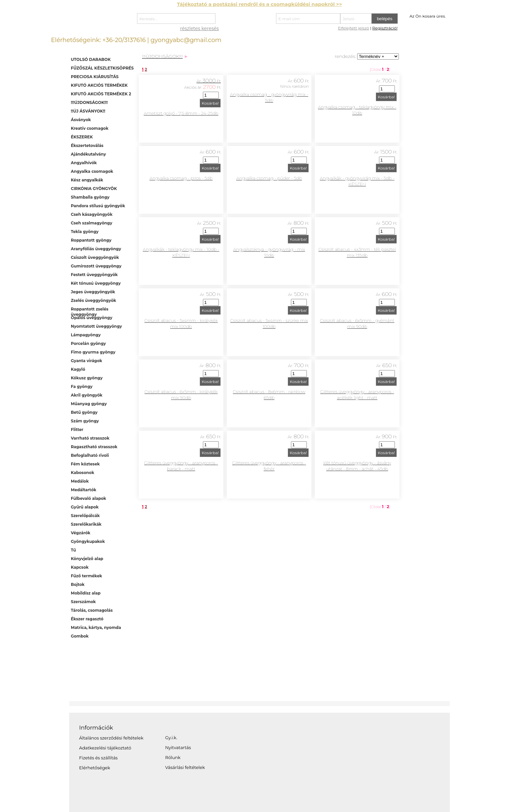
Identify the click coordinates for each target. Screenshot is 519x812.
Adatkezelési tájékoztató (105, 748)
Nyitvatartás (178, 747)
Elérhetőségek (95, 767)
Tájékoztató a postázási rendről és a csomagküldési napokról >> (259, 4)
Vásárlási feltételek (185, 767)
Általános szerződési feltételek (111, 738)
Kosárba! (210, 103)
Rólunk (173, 757)
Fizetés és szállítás (98, 758)
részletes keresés (199, 28)
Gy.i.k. (171, 737)
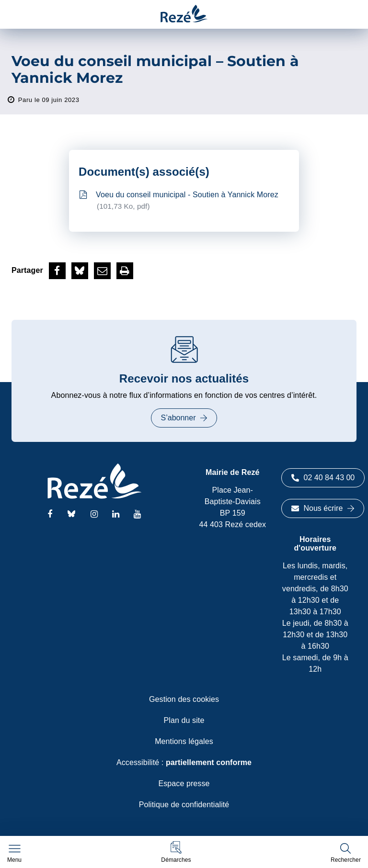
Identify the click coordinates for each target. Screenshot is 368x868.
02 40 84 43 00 (323, 477)
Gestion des (184, 699)
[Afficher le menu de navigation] (14, 854)
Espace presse (184, 783)
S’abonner (184, 417)
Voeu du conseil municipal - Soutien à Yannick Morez (179, 201)
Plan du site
^^^^^^^^^^^^^^^^
Switch "Rólunk" to "Bemutatkozás" in the listing lines starting at the one with "Elérhetőségek (95, 767)" and ending at the one with "Espace presse (184, 783)", and write those lines out again with nothing else changed. Leave out the pictures.

Elérhetőségek (95, 767)
Tájékoztató a postázási rendről és a csomagküldési napokról >> (259, 4)
Vásárlási feltételek (185, 767)
Általános szerződési feltételek (111, 738)
Kosárba! (210, 103)
Bemutatkozás (173, 757)
Fizetés és szállítás (98, 758)
részletes keresés (199, 28)
Gy.i.k. (171, 737)
Identify the click coordinates for each target. Screenshot is 368x868.
02 40 84 43 00 (323, 477)
Gestion des (184, 699)
[Afficher le menu de navigation] (14, 854)
Espace presse (184, 783)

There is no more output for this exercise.